Despite its lowered expectations, the Fed's forecast still stands in stark contrast to the widely-held belief among investors that the U.S. economy is either already in a recession or headed toward one. The government's early report for the fourth-quarter showed GDP growth of just 0.6%. That reading will be updated by the government on Thursday, and economists on Wall Street are expecting a small uptick to growth of 0.8%.

Meanwhile, the Labor Department reported a contraction in the U.S. job market in January -- the first on record since 2003. That signaled to investors that economic conditions are deteriorating in 2008, amid a dramatic slowdown in the U.S. housing market and relentless turmoil and uncertainty in the world's financial markets.

Bernanke's description of the economy in his testimony supported the notion that conditions are worsening.

"The economic situation has become distinctly less favorable since the time of our July report," said Bernanke. "Strains in financial markets, which first became evident late last summer, have persisted; and pressures on bank capital and the continued poor functioning of markets for securitized credit have led to tighter credit conditions for many households and businesses.

"The housing market is expected to continue to weigh on economic activity in coming quarters," he added.

Bernanke also noted that consumer spending appears to be slowing -- perhaps the most worrisome factor for investors -- and he said weak job growth is "yet another potential drag" on the economy.

Adding to the stress, Bernanke addressed recent data that shows rising inflationary pressures in the economy, but he reiterated the Fed's long-held belief that inflation will moderate as oil prices stop rising and the economy slows. That said, he also noted that upside risks to inflation have increased recently, with prices for crude oil, gold and other commodities soaring, while the value of the dollar has plunged.

"Should high rates of overall inflation persist, the possibility also exists that inflation expectations could become less well-anchored," said Bernanke. "Any tendency of inflation expectations to become unmoored or for the Fed's inflation-fighting credibility to be eroded could greatly complicate the task of sustaining price stability and could reduce the flexibility of the FOMC to counter shortfalls in growth in the future."

Having taken the reins from his predecessor, Alan Greenspan, at the end of a housing boom that was juiced by a long period of loose monetary policy, Bernanke faces a difficult task in guiding the Fed through the U.S. housing bust. On the one hand, financial markets could lose stability if the Fed stops providing cheaper credit. On the other, the continuation of low interest rates could unleash a dangerous spiral of inflation or give rise to more speculative bubbles in the markets.

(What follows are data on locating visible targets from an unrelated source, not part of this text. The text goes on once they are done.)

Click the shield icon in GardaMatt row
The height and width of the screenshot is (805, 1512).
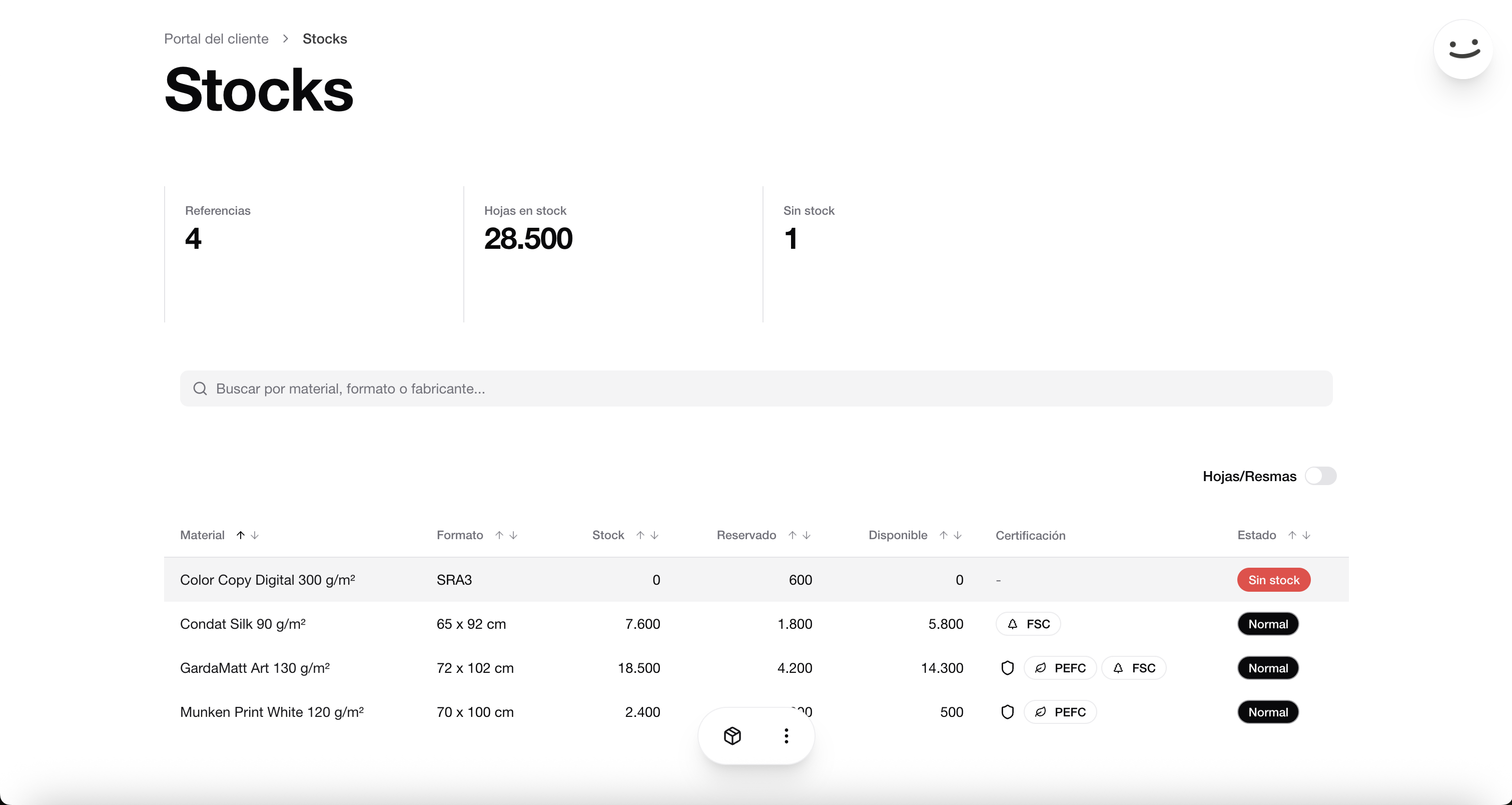coord(1007,668)
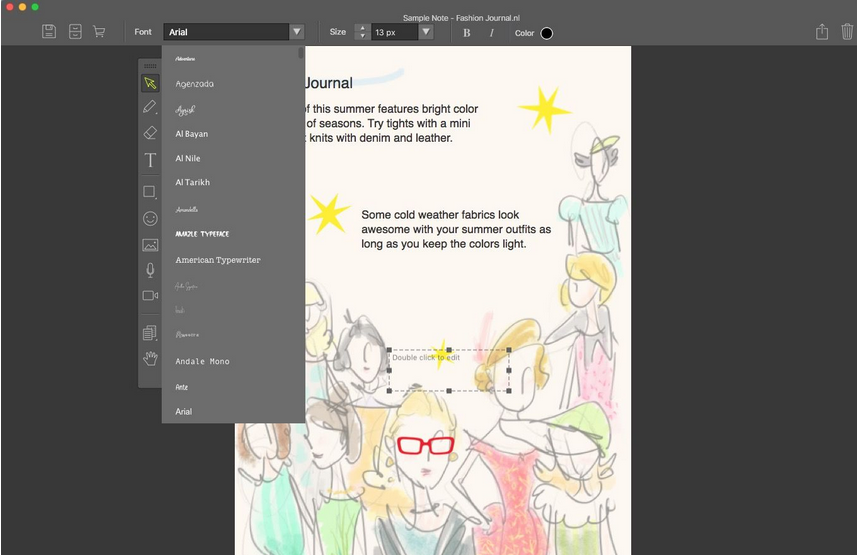Screen dimensions: 857x555
Task: Select the arrow selection tool
Action: click(150, 83)
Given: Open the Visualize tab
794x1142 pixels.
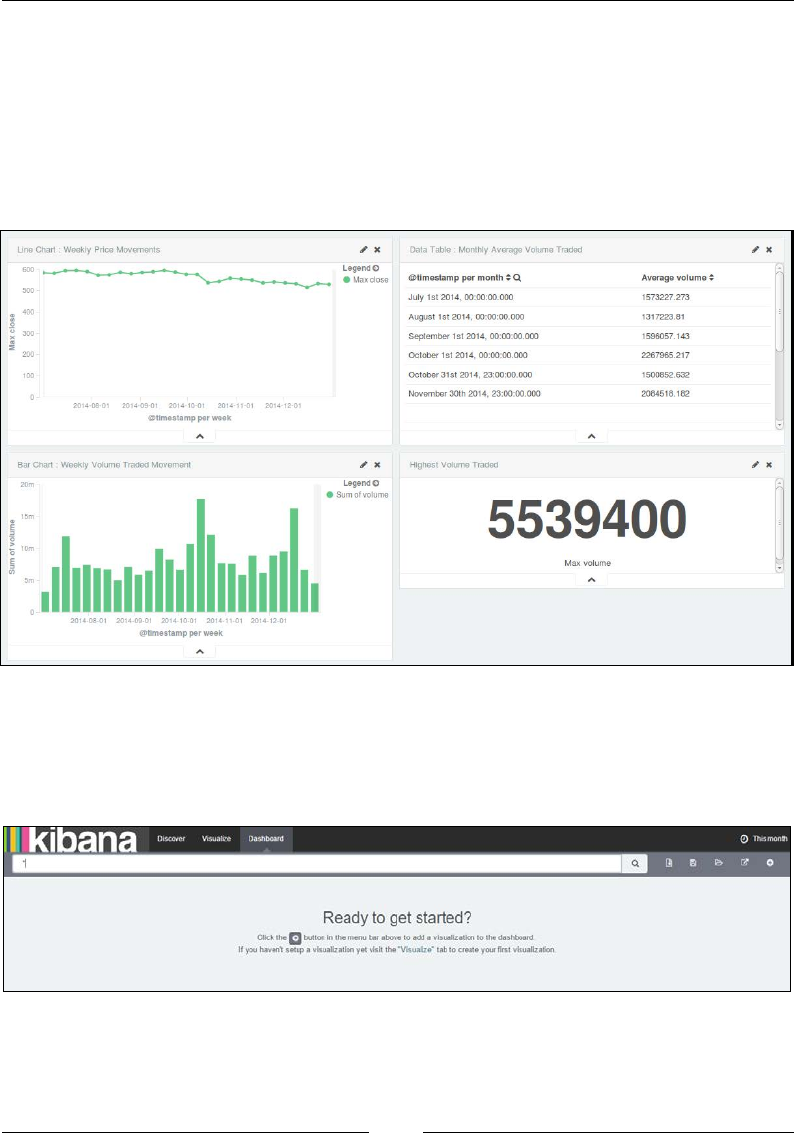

"A critical task for the Federal Reserve over the course of this year will be to assess whether the stance of monetary policy is properly calibrated to foster our mandated objectives of maximum employment and price stability in an environment of downside risks to growth, stressed financial conditions, and inflation pressures," said Bernanke. "In particular, the FOMC will need to judge whether the policy actions taken thus far are having their intended effects."